私たちは現実的に考えているようでいて、実際は自分で作り上げた仮想の現実のなかに生きている。その仮想の現実と実際の現実の乖離(かいり)が大きくなることで悩みが生まれてくる。悩んでいるときには、意識して現実に足を踏み入れ、自分の考えを検証することが大事だというのだ。(大野裕「こころの健康学」日本経済新聞2021年11月23日25面)
認知療法のカギとなるのが思考である。「認知(cognition)」とはラテン語で思考を意味し、そこから「認知療法(cognitive therapy)」という言葉が生まれている[5]。ここでいう思考とは、論理的な頭の活動のことではなく、ほとんど絶え間なく流れている頭の中の声を指す。認知療法の基本モデルは認知モデルと呼ばれ、(しばしば現実から乖離した)思考が憂うつや不安といったネガティブな感情や不適切な行動を生じさせるとされる。この思考は本人の意思と関係なく自発的に生じるので「自動思考」と呼ばれている。図1は、ロープをヘビと勘違いした例で、ロープを見た人が「道にヘビがいる」という自動思考が生じたために恐怖心を抱き、リスク回避行動としてその場から逃げる。

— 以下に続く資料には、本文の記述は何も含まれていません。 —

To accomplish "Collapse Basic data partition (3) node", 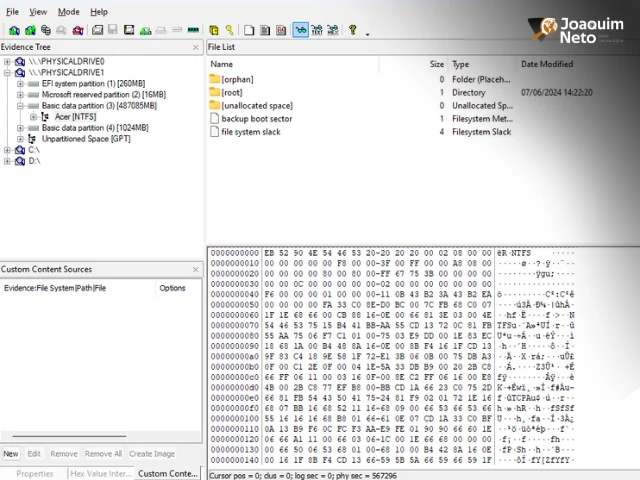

認知モデルで示されるように、思考と感情はパッケージとして存在している。特に不安や怒りや憂うつといったネガティブな感情が生じているときは、その背後にはほぼ間違いなく思考が存在する。このことは、ナラティブ経済学が感情の経済学でもあることを強く示唆する。
3.スピリチュアル
ナラティブ経済学や認知療法はこの数十年の間に生まれた知的産出物だが、ナラティブや自動思考が人々の心や社会現象に影響を及ぼすという発想は宗教的な文献やスピリチュアル的な文献の中では古くから見られる。代表例として、エックハルト・トールというスピリチュアル・ティーチャーは、頭の中の声(思考という言葉の他、マインド、エゴという言葉がよく使われる)が人々の心を苦しめるとともに、社会のさまざまな問題を引き起こすことを主張している[6, 7]。読んでいただくと分かるが、ここでの主張はナラティブ経済学や認知行動療法で主張されていることとかなり似ている。
4.おわりに
私たちが個人として、また、種として生き抜いていくためには、ほとんど常に現実から乖離する思考とどう向き合っていくかが鍵になる。認知行動療法に続いてナラティブ経済学が登場したことにより、思考とのつきあい方を探求する学際的なアプローチの土壌がでてきた。さらなる方向として、宗教的あるいはスピリチュアルといったものの中から、神秘的な要素を取り除いて学問の世界に取り込んでいくアプローチを進めることをもっと考えてもいいのではないか。これは必ずしも突拍子のないことではない。認知行動療法と道教や仏教の間の類似性が指摘されているし[8]、認知療法の創始者のアーロン・ベックはチベット仏教の最高指導者であるダライ・ラマ14世と親交があった。ベックが行ったような学問の壁を超えていこうとする姿勢を持つことを私たちは求められている。